Tegenwoordig zijn er allerlei cholesterol verlagende producten te vinden in de winkel. Becel pro-activ, cholesterol verlagende havermout, je kan het zo gek niet bedenken of het is er. Blijkbaar is het belangrijk dat je cholesterolgehalte niet te hoog wordt, omdat het slecht voor je zou zijn. Maar wat is cholesterol nou precies en wat zijn de negatieve gevolgen ervan?

Wat is cholesterol

Cholesterol (C27H45OH), een vet, is een essentieel bestanddeel van ons lichaam. 80% van het cholesterol wordt gebruikt voor de vorming van gal, wat helpt bij de opname en de vertering van vetten in ons lichaam. Van de overige 20% wordt een deel gebruikt voor de vorming van hormonen (o.a. testosteron en oestrogeen) en als bestanddeel van cellen, en een ander deel wordt verbruikt in de huid.

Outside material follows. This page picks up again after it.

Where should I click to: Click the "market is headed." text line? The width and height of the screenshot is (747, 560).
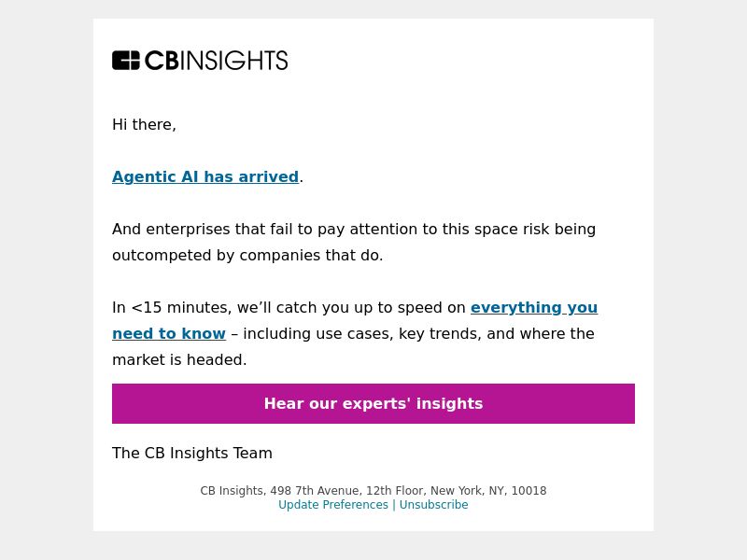pyautogui.click(x=179, y=360)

Waar komt cholesterol vandaan?

Cholesterol zit in verschillende voedingsmiddelen, zoals eieren, garnalen en paling. Gemiddeld eten mensen één gram cholesterol per dag. Verreweg het grootste deel van het cholesterol in ons lichaam wordt door ons zelf aangemaakt in de lever.

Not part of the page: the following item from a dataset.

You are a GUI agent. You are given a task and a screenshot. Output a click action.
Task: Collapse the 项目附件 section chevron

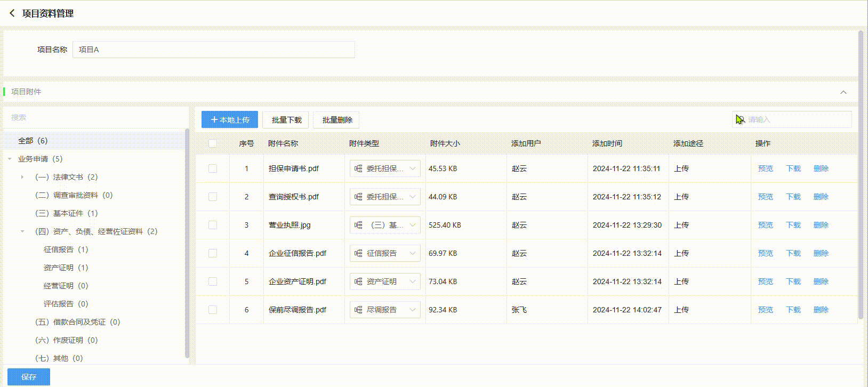pos(843,92)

Er zijn verschillende factoren die de hoeveelheid cholesterol in het bloed kunnen veranderen:

  • De hoeveelheid cholesterol die in je voeding zit. Echter, wanneer er cholesterol via de voeding in je lichaam komt, zal je lichaam zelf minder cholesterol maken. Zo probeert je lichaam de hoeveelheid cholesterol in het bloed constant te houden en zal de concentratie cholesterol nooit meer dan 15% dalen of stijgen. Hoeveel het precies wisselt, verschilt natuurlijk wel per persoon.
  • Het eten van veel verzadigde vetten. Wanneer er veel verzadigde vetten in de voeding zitten, zal ook de concentratie cholesterol in je lichaam stijgen. De lever gebruikt namelijk een deel van deze vetten om cholesterol te maken. Het eten van veel verzadigde vetten heeft vaak een sterkere negatieve invloed dan het eten van veel cholesterol (dit heeft te maken met het terugkoppelingseffect van voedingscholesterol op de productie van cholesterol door de lever).
  • Het eten van onverzadigde vetten echter heeft een positief gevolg op de concentratie cholesterol in het bloed. Hoe de onverzadigde vetten het cholesterol verlagen is nog niet duidelijk.
  • Een te hoog lichaamsgewicht zorgt voor een verandering in de stofwisseling, waardoor het cholesterolgehalte in het lichaam toeneemt.
  • Natuurlijk speelt ook erfelijke aanleg een rol. Er zijn mensen die zelfs met een goed dieet een te hoog cholesterolgehalte in het bloed hebben. Dit wordt familiaire hypercholesterolemie genoemd.
  • Ook andere oorzaken kunnen een rol spelen in een verhoging van het cholesterol. Hierbij kan je denken aan bepaalde ziektes en aandoeningen, maar ook aan sommige medicijnen.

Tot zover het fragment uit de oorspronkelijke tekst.